Tuesday, February 5, 2008

Completely Gone

Up until last night, things were going well. My wife and I had a good weekend together. We took our dogs for a long walk in a state forest, played some video games together and did some yardwork. These last few days at the office have been fine, too. I feel more content than I have in a while, and I think it's solely because my wife and I had sex Saturday morning. Looking at the NFP chart, it has been like 20 days since the last time. We've fooled around in other ways between then and now, but each time it was my idea.

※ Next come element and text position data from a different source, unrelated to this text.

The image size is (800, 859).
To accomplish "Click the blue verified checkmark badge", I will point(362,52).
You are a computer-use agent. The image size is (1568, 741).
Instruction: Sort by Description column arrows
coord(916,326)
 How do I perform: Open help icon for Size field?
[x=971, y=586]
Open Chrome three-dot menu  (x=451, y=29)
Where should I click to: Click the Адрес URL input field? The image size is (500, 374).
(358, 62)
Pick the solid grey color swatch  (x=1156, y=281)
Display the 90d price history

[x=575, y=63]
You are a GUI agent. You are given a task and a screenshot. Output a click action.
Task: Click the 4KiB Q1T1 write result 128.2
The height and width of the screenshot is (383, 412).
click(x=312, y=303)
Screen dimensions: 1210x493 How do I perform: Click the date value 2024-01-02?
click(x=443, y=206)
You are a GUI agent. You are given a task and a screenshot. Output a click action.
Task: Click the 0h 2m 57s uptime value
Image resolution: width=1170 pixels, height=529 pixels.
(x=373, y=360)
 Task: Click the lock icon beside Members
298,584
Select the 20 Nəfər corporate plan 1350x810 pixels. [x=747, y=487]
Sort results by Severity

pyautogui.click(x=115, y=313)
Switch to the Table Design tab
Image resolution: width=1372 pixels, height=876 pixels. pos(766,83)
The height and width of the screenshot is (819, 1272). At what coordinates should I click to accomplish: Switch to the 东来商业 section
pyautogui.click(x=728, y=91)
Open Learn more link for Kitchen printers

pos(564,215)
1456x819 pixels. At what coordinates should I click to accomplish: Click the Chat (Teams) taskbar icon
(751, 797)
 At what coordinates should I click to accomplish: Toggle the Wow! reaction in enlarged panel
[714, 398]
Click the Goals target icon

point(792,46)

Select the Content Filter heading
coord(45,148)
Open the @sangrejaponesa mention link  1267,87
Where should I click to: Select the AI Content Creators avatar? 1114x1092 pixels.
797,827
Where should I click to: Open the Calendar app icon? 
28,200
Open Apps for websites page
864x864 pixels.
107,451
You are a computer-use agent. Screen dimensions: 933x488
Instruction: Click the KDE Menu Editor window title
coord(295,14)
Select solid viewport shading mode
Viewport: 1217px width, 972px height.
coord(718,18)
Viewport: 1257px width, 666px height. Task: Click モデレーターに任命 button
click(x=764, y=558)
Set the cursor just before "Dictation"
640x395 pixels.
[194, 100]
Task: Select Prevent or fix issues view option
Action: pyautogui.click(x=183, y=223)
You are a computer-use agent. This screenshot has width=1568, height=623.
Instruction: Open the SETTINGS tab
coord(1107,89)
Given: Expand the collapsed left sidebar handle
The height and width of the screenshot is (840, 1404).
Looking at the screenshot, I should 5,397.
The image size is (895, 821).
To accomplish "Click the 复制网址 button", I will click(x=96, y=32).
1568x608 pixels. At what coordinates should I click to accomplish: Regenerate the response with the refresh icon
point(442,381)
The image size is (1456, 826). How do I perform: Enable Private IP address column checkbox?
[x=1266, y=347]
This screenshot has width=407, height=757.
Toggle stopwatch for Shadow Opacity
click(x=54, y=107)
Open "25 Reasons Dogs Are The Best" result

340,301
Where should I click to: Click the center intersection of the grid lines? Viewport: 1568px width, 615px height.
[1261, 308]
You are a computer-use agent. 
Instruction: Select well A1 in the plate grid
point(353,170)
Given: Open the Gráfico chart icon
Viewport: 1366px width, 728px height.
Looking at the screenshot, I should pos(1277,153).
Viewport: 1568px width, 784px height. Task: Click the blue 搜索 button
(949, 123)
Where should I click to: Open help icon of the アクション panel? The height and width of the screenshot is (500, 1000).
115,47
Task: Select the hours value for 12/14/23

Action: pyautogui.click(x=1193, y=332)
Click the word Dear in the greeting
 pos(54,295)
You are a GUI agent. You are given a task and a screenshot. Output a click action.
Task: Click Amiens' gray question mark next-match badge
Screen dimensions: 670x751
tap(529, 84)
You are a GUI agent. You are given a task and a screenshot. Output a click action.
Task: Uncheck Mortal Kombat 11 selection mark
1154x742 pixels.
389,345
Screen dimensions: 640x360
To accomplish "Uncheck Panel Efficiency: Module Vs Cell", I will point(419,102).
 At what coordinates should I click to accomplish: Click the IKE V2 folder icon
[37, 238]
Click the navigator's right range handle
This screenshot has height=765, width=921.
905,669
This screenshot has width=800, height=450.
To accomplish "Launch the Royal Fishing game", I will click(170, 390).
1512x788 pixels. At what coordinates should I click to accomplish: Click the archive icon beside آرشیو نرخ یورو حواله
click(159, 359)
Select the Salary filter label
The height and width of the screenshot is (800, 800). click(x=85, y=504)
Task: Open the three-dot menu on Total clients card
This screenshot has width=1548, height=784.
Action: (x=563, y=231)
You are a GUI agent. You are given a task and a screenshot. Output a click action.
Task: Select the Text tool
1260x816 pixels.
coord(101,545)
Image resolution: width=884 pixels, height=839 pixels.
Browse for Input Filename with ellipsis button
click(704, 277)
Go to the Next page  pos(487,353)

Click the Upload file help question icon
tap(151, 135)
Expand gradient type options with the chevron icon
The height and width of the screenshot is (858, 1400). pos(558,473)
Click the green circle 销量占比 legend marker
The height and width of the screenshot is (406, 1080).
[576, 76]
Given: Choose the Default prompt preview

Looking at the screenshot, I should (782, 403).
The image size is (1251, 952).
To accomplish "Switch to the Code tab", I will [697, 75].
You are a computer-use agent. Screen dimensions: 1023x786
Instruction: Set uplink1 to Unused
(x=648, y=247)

Yesterday morning my wife remarked we should have another go after work. I was looking forward to it, but for some reason I got completely drunk as soon as I got home from work. Sometimes I might have a beer after a tough day at work, but there really isn't anything that I'm worried about. I definitely wasn't planning to get drunk, but I did all the same. Lately I've been talking to my wife about me working part time instead of full time in order to have more time to do freelance web work, sell some photography or maybe sell artwork. She has been supportive of the idea, but I guess I am worried about failing. I was very aware as I got home that I was faced with free time which I haven't had in a while. I thought about choosing some photos to print or working on some artwork, but I poured a vodka tonic instead. If there was something else good to drink in the refridgerator, like my favorite MinuteMaid limeaid, I probably would have had that instead.

Then I thought it would be funny to see how long it would take my wife to notice I was tanked. When she got home, I was doing the dishes. I did some laundry, made dinner for us and we ate at our table together and watched TV. Well, I pretended to. All I could see was two of everything. It wasn't until we were working on our computers and I responded to a question strangely enough that she looked me in the eye and said, "What's the matter?" I told her that I was completely gone, which made her aggrivated I suppose. She seemed to think I had gotten drunk because of her, but I told her she had nothing to do with it. I said that people just need to get toasted sometimes, and she disagreed. We still walked the dogs together but didn't talk much. There have been times when I've been brutally honest when I'm drunk and talking to her, but I think I was polite as ever last night. The last thing I remember was getting back home and sitting down on the couch. I woke up there this morning feeling fairly nauseous, but I'm just a little bit dizzy now.

In hindsight I would have rather had a normal evening and some sex. I just gave myself a strong reminder that it isn't much fun to feel hungover. I'd almost like to get rid of the vodka and whiskey and just keep rum in the house. I haven't heard from my wife all day and usually she will call me once or twice. She just texted me a short while ago asking if I needed anything from the grocery store. At first I said no, but then I asked her to pick me up some limemaid.